Show HN: Suitocracy – A website for rating and ranking corporate conduct - cknight
https://suitocracy.com
======
cknight
I couldn't find a place online where I could easily get an overview of how a
corporation was conducting itself ethically. Instead I would find information
and impressions from a mix of news websites, Reddit, HN, blogs, and try to
piece things together from there. Suitocracy aims to be a single place where
anyone can find and contribute information on a per company basis.

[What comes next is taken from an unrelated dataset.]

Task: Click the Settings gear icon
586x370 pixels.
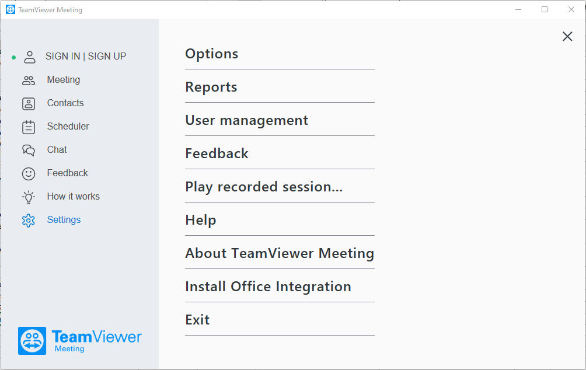Action: click(29, 221)
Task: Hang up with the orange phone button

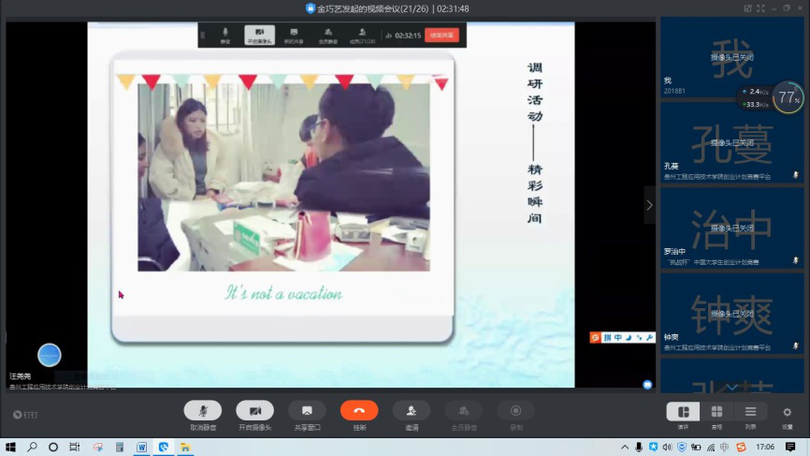Action: tap(359, 411)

While there are a number of corporate reputation ranking systems and the like,
they tend to use a lot of information provided by the companies themselves and
often consider "reputation" as encompassing profitability, innovation,
marketing prowess, and other factors which I don't think tell us all that much
about good corporate citizenship. Some only list companies that sign up to be
listed.

For the time being I've limited the scope to just big companies in the tech
sector (with a few borderline cases such as Uber and Tesla, since they're of
interest). The plan of course is to eventually list big companies from all
industries.

So, I am hoping my friends have left enough content on there to demonstrate
the idea sufficiently. It's that old chicken and egg scenario with user-
generated content, I suppose. In any case, I would love some feedback, and am
happy to answer any questions, technical or conceptual.

------
fiatjaf
Why can't we have something like this for individuals?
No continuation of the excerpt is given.